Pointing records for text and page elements
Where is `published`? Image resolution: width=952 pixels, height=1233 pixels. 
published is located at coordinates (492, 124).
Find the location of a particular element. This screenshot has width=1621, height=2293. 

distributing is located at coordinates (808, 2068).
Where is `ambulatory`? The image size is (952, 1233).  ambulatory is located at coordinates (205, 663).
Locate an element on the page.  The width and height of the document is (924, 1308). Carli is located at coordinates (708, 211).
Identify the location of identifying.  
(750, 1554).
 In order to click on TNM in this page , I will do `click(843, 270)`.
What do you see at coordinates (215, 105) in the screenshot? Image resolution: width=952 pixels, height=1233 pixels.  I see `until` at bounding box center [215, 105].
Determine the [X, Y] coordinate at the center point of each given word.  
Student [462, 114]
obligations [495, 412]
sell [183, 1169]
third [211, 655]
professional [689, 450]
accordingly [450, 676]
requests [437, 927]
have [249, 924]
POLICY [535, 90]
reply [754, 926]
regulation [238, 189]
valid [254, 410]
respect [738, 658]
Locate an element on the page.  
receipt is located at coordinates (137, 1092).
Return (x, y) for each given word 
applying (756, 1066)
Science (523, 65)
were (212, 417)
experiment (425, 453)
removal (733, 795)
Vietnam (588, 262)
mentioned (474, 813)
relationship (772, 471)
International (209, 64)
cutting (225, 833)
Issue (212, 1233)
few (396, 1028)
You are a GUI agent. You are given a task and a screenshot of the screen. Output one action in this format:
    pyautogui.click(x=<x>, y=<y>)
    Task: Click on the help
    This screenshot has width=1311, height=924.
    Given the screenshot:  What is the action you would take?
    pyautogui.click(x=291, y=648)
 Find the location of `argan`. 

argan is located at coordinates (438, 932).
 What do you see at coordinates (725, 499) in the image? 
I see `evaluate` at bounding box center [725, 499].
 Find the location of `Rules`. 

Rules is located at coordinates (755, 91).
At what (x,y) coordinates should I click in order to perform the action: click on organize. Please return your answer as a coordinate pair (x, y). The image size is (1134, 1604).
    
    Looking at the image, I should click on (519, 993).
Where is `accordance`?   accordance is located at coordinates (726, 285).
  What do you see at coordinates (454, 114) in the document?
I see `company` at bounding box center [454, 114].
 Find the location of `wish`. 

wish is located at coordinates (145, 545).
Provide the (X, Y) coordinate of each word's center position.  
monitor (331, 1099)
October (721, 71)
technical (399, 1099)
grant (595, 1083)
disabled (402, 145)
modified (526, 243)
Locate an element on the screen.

▶ The task
Reproduce the material above word for word, keeping every line in its original order.

▶ Answer to the problem
Where is `published`? Image resolution: width=952 pixels, height=1233 pixels. 
published is located at coordinates (492, 124).
Find the location of a particular element. This screenshot has width=1621, height=2293. 

distributing is located at coordinates (808, 2068).
Where is `ambulatory`? The image size is (952, 1233).  ambulatory is located at coordinates (205, 663).
Locate an element on the page.  The width and height of the document is (924, 1308). Carli is located at coordinates (708, 211).
Identify the location of identifying.  
(750, 1554).
 In order to click on TNM in this page , I will do `click(843, 270)`.
What do you see at coordinates (215, 105) in the screenshot? Image resolution: width=952 pixels, height=1233 pixels.  I see `until` at bounding box center [215, 105].
Determine the [X, Y] coordinate at the center point of each given word.  
Student [462, 114]
obligations [495, 412]
sell [183, 1169]
third [211, 655]
professional [689, 450]
accordingly [450, 676]
requests [437, 927]
have [249, 924]
POLICY [535, 90]
reply [754, 926]
regulation [238, 189]
valid [254, 410]
respect [738, 658]
Locate an element on the page.  
receipt is located at coordinates (137, 1092).
Return (x, y) for each given word 
applying (756, 1066)
Science (523, 65)
were (212, 417)
experiment (425, 453)
removal (733, 795)
Vietnam (588, 262)
mentioned (474, 813)
relationship (772, 471)
International (209, 64)
cutting (225, 833)
Issue (212, 1233)
few (396, 1028)
You are a GUI agent. You are given a task and a screenshot of the screen. Output one action in this format:
    pyautogui.click(x=<x>, y=<y>)
    Task: Click on the help
    This screenshot has width=1311, height=924.
    Given the screenshot:  What is the action you would take?
    pyautogui.click(x=291, y=648)
 Find the location of `argan`. 

argan is located at coordinates (438, 932).
 What do you see at coordinates (725, 499) in the image? 
I see `evaluate` at bounding box center [725, 499].
 Find the location of `Rules`. 

Rules is located at coordinates (755, 91).
At what (x,y) coordinates should I click in order to perform the action: click on organize. Please return your answer as a coordinate pair (x, y). The image size is (1134, 1604).
    
    Looking at the image, I should click on (519, 993).
Where is `accordance`?   accordance is located at coordinates (726, 285).
  What do you see at coordinates (454, 114) in the document?
I see `company` at bounding box center [454, 114].
 Find the location of `wish`. 

wish is located at coordinates (145, 545).
Provide the (X, Y) coordinate of each word's center position.  
monitor (331, 1099)
October (721, 71)
technical (399, 1099)
grant (595, 1083)
disabled (402, 145)
modified (526, 243)
Locate an element on the screen.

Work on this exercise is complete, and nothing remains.